# Source records:

%%

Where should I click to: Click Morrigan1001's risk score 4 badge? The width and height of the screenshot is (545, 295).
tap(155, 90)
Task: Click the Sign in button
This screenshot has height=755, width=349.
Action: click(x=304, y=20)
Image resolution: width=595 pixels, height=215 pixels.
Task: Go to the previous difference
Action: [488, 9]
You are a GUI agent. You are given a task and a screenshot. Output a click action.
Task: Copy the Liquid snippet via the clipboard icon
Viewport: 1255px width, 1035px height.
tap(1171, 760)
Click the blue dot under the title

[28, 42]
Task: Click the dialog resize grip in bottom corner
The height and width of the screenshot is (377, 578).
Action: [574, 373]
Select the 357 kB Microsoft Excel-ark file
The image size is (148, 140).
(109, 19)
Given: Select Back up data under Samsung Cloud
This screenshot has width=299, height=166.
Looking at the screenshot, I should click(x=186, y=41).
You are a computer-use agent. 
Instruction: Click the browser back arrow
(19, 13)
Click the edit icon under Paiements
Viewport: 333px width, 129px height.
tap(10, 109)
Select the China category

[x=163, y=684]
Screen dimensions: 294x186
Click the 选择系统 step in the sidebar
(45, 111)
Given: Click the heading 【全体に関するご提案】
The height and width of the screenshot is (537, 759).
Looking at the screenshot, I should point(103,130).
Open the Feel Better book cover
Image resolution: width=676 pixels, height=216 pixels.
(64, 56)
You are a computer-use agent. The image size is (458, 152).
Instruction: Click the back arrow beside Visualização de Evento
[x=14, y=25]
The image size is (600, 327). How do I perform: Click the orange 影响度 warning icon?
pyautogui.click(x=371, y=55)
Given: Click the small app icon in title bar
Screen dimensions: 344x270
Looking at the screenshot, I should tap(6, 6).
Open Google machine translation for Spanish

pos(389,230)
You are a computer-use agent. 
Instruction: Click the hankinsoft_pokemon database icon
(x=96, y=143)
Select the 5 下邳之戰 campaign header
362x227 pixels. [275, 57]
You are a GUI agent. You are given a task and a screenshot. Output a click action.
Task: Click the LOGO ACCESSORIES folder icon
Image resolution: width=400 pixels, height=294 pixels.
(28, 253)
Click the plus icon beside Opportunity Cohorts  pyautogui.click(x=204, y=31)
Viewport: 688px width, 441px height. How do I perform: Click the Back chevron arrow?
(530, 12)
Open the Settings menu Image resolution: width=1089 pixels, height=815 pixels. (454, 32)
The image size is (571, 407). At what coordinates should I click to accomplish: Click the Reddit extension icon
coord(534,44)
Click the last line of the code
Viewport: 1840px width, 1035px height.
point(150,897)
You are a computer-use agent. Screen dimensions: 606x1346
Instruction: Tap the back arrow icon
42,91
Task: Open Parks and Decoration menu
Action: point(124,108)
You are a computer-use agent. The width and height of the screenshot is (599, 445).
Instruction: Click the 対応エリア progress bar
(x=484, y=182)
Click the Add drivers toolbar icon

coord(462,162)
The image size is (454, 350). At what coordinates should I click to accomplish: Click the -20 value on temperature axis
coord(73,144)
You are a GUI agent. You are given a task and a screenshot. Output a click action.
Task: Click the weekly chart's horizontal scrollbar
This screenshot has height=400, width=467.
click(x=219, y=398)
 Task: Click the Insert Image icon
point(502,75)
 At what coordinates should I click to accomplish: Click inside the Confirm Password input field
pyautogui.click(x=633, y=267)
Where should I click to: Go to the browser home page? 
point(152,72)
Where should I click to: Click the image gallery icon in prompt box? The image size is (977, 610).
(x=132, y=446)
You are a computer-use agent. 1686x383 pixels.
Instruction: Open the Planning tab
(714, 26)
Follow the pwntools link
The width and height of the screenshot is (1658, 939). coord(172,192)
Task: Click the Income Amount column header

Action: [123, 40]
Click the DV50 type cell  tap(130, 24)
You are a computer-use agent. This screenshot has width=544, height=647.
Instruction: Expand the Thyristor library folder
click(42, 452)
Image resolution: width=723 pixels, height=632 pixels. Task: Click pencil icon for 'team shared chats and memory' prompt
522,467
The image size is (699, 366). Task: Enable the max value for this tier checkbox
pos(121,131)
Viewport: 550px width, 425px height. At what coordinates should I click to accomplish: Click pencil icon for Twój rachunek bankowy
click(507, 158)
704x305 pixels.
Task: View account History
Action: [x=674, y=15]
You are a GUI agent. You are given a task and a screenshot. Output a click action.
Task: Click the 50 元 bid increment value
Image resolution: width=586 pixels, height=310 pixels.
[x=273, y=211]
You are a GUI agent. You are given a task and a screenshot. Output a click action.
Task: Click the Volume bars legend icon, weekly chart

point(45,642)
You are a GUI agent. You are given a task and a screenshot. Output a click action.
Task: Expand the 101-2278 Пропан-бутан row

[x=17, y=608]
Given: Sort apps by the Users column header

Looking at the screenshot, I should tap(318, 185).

%%

# EXERCISE GOAL:
Copy out the entries in full, exactly as they appear.

# WRITTEN ANSWER:
Where should I click to: Click Morrigan1001's risk score 4 badge? The width and height of the screenshot is (545, 295).
tap(155, 90)
Task: Click the Sign in button
This screenshot has height=755, width=349.
Action: click(x=304, y=20)
Image resolution: width=595 pixels, height=215 pixels.
Task: Go to the previous difference
Action: [488, 9]
You are a GUI agent. You are given a task and a screenshot. Output a click action.
Task: Copy the Liquid snippet via the clipboard icon
Viewport: 1255px width, 1035px height.
tap(1171, 760)
Click the blue dot under the title

[28, 42]
Task: Click the dialog resize grip in bottom corner
The height and width of the screenshot is (377, 578).
Action: [574, 373]
Select the 357 kB Microsoft Excel-ark file
The image size is (148, 140).
(109, 19)
Given: Select Back up data under Samsung Cloud
This screenshot has width=299, height=166.
Looking at the screenshot, I should click(x=186, y=41).
You are a computer-use agent. 
Instruction: Click the browser back arrow
(19, 13)
Click the edit icon under Paiements
Viewport: 333px width, 129px height.
tap(10, 109)
Select the China category

[x=163, y=684]
Screen dimensions: 294x186
Click the 选择系统 step in the sidebar
(45, 111)
Given: Click the heading 【全体に関するご提案】
The height and width of the screenshot is (537, 759).
Looking at the screenshot, I should point(103,130).
Open the Feel Better book cover
Image resolution: width=676 pixels, height=216 pixels.
(64, 56)
You are a computer-use agent. The image size is (458, 152).
Instruction: Click the back arrow beside Visualização de Evento
[x=14, y=25]
The image size is (600, 327). How do I perform: Click the orange 影响度 warning icon?
pyautogui.click(x=371, y=55)
Given: Click the small app icon in title bar
Screen dimensions: 344x270
Looking at the screenshot, I should tap(6, 6).
Open Google machine translation for Spanish

pos(389,230)
You are a computer-use agent. 
Instruction: Click the hankinsoft_pokemon database icon
(x=96, y=143)
Select the 5 下邳之戰 campaign header
362x227 pixels. [275, 57]
You are a GUI agent. You are given a task and a screenshot. Output a click action.
Task: Click the LOGO ACCESSORIES folder icon
Image resolution: width=400 pixels, height=294 pixels.
(28, 253)
Click the plus icon beside Opportunity Cohorts  pyautogui.click(x=204, y=31)
Viewport: 688px width, 441px height. How do I perform: Click the Back chevron arrow?
(530, 12)
Open the Settings menu Image resolution: width=1089 pixels, height=815 pixels. (454, 32)
The image size is (571, 407). At what coordinates should I click to accomplish: Click the Reddit extension icon
coord(534,44)
Click the last line of the code
Viewport: 1840px width, 1035px height.
point(150,897)
You are a computer-use agent. Screen dimensions: 606x1346
Instruction: Tap the back arrow icon
42,91
Task: Open Parks and Decoration menu
Action: point(124,108)
You are a computer-use agent. The width and height of the screenshot is (599, 445).
Instruction: Click the 対応エリア progress bar
(x=484, y=182)
Click the Add drivers toolbar icon

coord(462,162)
The image size is (454, 350). At what coordinates should I click to accomplish: Click the -20 value on temperature axis
coord(73,144)
You are a GUI agent. You are given a task and a screenshot. Output a click action.
Task: Click the weekly chart's horizontal scrollbar
This screenshot has height=400, width=467.
click(x=219, y=398)
 Task: Click the Insert Image icon
point(502,75)
 At what coordinates should I click to accomplish: Click inside the Confirm Password input field
pyautogui.click(x=633, y=267)
Where should I click to: Go to the browser home page? 
point(152,72)
Where should I click to: Click the image gallery icon in prompt box? The image size is (977, 610).
(x=132, y=446)
You are a computer-use agent. 1686x383 pixels.
Instruction: Open the Planning tab
(714, 26)
Follow the pwntools link
The width and height of the screenshot is (1658, 939). coord(172,192)
Task: Click the Income Amount column header

Action: [123, 40]
Click the DV50 type cell  tap(130, 24)
You are a computer-use agent. This screenshot has width=544, height=647.
Instruction: Expand the Thyristor library folder
click(42, 452)
Image resolution: width=723 pixels, height=632 pixels. Task: Click pencil icon for 'team shared chats and memory' prompt
522,467
The image size is (699, 366). Task: Enable the max value for this tier checkbox
pos(121,131)
Viewport: 550px width, 425px height. At what coordinates should I click to accomplish: Click pencil icon for Twój rachunek bankowy
click(507, 158)
704x305 pixels.
Task: View account History
Action: [x=674, y=15]
You are a GUI agent. You are given a task and a screenshot. Output a click action.
Task: Click the 50 元 bid increment value
Image resolution: width=586 pixels, height=310 pixels.
[x=273, y=211]
You are a GUI agent. You are given a task and a screenshot. Output a click action.
Task: Click the Volume bars legend icon, weekly chart

point(45,642)
You are a GUI agent. You are given a task and a screenshot. Output a click action.
Task: Expand the 101-2278 Пропан-бутан row

[x=17, y=608]
Given: Sort apps by the Users column header

Looking at the screenshot, I should tap(318, 185).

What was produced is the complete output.